Deploy the full pipeline — detection, classification, word-building, and speech — entirely on-device with no cloud dependency.
Implement a dwell-timer input mechanism to enable hands-free, deliberate letter selection robust to transient hand movement.
Provide real-time spoken word output via eSpeak TTS, making the system usable as an end-to-end assistive communication device.

2. Proposed Solution

SignBridge is a real-time, edge-deployed sign language recognition system built around a three-stage pipeline: data collection → model training → live inference with TTS output.

A standard USB webcam captures video at 30 FPS. Each frame is processed by Google MediaPipe Hands, which detects and tracks 21 3D hand landmarks (x, y, z coordinates per joint). These 63 raw values are normalised relative to the wrist landmark (landmark 0), making the feature vector invariant to hand position within the frame. The resulting 63-dimensional vector is fed to a pre-trained Random Forest classifier, which outputs a probability distribution over all 26 ASL letters. A prediction is accepted only if its confidence exceeds a 75% threshold.

Accepted predictions feed into a dwell-timer state machine: a letter is committed to the word buffer only after it has been held steadily for 1.5 seconds, preventing accidental or duplicate entries. Completed words are spoken aloud using eSpeak in a non-blocking subprocess call, so the video loop never stalls. The entire system — from frame capture to spoken output — runs offline on the edge device.

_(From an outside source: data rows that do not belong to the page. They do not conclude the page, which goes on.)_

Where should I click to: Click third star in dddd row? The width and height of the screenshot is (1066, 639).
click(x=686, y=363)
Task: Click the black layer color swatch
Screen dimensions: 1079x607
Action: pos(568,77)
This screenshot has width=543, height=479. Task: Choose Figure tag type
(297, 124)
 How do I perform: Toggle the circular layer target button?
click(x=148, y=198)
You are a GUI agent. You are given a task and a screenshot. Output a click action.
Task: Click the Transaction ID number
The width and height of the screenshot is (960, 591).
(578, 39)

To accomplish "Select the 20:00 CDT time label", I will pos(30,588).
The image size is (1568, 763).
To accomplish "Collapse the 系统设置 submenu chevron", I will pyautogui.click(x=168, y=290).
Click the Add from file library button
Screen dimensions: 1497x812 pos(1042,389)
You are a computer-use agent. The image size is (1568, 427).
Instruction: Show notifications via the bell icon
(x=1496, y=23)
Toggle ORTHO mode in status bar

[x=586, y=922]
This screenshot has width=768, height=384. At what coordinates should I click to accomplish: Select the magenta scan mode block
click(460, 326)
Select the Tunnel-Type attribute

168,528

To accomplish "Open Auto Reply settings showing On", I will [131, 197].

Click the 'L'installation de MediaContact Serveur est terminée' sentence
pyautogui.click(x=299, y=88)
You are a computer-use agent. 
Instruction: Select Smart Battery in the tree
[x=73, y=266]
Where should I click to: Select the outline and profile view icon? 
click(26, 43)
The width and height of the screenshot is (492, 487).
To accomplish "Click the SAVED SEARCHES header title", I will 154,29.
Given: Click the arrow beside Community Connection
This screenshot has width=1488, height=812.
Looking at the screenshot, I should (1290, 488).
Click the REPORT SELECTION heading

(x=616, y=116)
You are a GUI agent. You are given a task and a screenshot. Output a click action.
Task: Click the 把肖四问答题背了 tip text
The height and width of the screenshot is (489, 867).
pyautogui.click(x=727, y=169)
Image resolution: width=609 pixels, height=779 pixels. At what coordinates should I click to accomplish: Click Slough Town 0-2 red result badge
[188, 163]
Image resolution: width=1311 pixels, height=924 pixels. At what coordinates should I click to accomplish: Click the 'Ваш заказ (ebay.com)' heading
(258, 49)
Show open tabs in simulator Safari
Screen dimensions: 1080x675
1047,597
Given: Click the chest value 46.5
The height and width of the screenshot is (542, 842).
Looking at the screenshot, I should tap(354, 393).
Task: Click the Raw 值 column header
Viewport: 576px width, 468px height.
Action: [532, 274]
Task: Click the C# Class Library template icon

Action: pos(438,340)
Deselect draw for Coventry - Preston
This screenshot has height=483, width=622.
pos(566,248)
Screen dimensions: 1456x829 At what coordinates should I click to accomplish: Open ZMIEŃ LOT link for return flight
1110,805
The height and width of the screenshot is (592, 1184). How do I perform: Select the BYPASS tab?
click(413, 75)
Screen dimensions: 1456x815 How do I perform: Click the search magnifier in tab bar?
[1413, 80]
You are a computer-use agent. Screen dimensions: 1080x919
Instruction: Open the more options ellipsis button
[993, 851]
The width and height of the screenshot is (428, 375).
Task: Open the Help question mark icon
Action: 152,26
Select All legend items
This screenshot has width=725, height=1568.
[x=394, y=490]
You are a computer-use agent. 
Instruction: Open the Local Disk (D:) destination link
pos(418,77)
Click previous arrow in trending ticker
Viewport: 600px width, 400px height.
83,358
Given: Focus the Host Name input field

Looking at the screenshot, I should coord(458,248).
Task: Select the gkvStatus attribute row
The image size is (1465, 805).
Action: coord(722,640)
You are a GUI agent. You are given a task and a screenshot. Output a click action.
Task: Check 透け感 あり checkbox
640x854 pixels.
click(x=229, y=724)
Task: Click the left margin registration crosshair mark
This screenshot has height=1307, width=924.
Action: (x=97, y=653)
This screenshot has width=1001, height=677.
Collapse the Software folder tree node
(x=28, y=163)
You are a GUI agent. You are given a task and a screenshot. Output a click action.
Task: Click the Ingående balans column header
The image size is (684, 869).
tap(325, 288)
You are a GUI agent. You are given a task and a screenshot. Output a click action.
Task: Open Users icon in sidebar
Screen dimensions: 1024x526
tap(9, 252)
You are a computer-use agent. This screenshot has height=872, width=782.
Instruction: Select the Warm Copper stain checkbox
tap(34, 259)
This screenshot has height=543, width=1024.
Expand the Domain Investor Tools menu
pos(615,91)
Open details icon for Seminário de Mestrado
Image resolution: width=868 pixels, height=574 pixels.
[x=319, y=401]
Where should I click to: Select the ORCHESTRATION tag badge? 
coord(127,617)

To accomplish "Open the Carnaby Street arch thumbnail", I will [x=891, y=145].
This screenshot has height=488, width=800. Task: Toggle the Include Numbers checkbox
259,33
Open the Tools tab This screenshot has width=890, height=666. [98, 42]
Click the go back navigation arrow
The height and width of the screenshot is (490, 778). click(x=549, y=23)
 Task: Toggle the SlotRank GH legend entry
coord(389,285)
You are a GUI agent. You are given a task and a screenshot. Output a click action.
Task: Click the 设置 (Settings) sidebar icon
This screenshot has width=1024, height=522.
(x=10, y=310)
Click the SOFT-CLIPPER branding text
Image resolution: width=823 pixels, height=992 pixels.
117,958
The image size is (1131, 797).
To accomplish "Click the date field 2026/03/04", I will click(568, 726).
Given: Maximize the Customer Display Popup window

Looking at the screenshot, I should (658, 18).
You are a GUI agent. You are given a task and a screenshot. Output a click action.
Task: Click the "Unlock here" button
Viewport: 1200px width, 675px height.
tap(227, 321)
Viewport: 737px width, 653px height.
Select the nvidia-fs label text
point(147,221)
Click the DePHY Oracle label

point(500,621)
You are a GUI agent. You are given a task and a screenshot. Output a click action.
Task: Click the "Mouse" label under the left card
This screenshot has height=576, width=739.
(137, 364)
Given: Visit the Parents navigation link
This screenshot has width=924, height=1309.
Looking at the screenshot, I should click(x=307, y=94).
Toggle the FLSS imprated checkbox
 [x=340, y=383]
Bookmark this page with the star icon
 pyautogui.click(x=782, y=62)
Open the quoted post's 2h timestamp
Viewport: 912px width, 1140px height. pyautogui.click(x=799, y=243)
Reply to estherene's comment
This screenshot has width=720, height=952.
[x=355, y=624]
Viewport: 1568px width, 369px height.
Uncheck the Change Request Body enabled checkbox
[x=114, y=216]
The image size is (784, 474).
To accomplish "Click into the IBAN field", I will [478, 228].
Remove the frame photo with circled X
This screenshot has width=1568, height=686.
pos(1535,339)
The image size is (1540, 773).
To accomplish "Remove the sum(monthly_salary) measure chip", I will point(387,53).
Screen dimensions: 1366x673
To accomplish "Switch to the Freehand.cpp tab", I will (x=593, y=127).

Webcam Frame (640×480 @ 30 FPS)
        │
        ▼
MediaPipe Hands  ──►  21 Landmarks (x, y, z each = 63 values)
        │
        ▼
Wrist-Relative Normalisation  ──►  Position-invariant 63-dim feature vector
        │
        ▼
Random Forest Classifier  ──►  Letter + Confidence Score
        │
  [Confidence ≥ 75%?]
        │ Yes
        ▼
Dwell Timer (1.5 s hold)  ──►  Letter added to BUFFER
        │
   [ENTER key]
        ▼
eSpeak TTS  ──►  Spoken word output  +  Sentence accumulation

3. Hardware & Software Setup

Hardware

Component	Details
Edge Device	Standard x86-64 laptop / desktop (tested on Ubuntu 22.04)
Camera	V4L2-compatible USB webcam (640×480, 30 FPS, MJPEG codec)
Audio Output	Standard audio jack or USB speaker for TTS playback
No dedicated accelerator	All inference runs on CPU — no GPU or NPU required

The system targets commodity hardware to maximise accessibility. No specialised edge board (e.g., Raspberry Pi, Jetson) is required, though the architecture is portable to such devices.

Software

Component	Tool / Framework	Version
Language	Python	3.8+
Hand Landmark Detection	MediaPipe Hands	0.10.x
Camera Capture & UI	OpenCV (cv2)	4.x
ML Classifier	scikit-learn RandomForestClassifier	1.x
Data Handling	NumPy, pandas	Latest
Model Serialisation	Python pickle	stdlib
Evaluation & Visualisation	matplotlib, seaborn	Latest
Text-to-Speech	eSpeak	System package
System Dependency	espeak (apt)	`sudo apt-get install espeak`

4. Data Collection & Dataset Preparation

Data Source

The dataset was collected entirely in-house using Data_Collection.py, a custom webcam-based capture tool. No public dataset was used. All team members participated in multi-session data collection.

Collection Process

A live webcam window streams hand-tracked video using MediaPipe.
The user makes an ASL finger-spelling sign and presses the corresponding keyboard letter to record that frame.
Each recorded frame is stored as a 63-value wrist-normalised landmark vector with a letter label, appended to dataset1.csv.

Dataset Characteristics

Property	Detail
Feature Dimensions	63 (21 landmarks × x, y, z)
Classes	26 (A–Z, ASL finger-spelling)
Target Samples per Class	100–200 frames
Total Frames	~2,600–5,200 (depending on collection session)
File Format	CSV (`dataset1.csv`)

Preprocessing Steps

Wrist-relative normalisation: All landmark coordinates are subtracted by the wrist position (landmark 0), making predictions invariant to where the hand appears in the frame.
Single-hand enforcement: MediaPipe is configured with max_num_hands=1; only the primary hand is extracted.
Quality filtering: Frames are only recorded when a full 63-value vector is produced (i.e., a hand is clearly detected); partial or absent detections are discarded automatically.
Varied conditions: Collection was performed under different lighting conditions and with varied hand positions to improve generalisation.
Label encoding: Labels are stored as uppercase letters (A–Z) in the CSV and handled natively by scikit-learn’s Random Forest.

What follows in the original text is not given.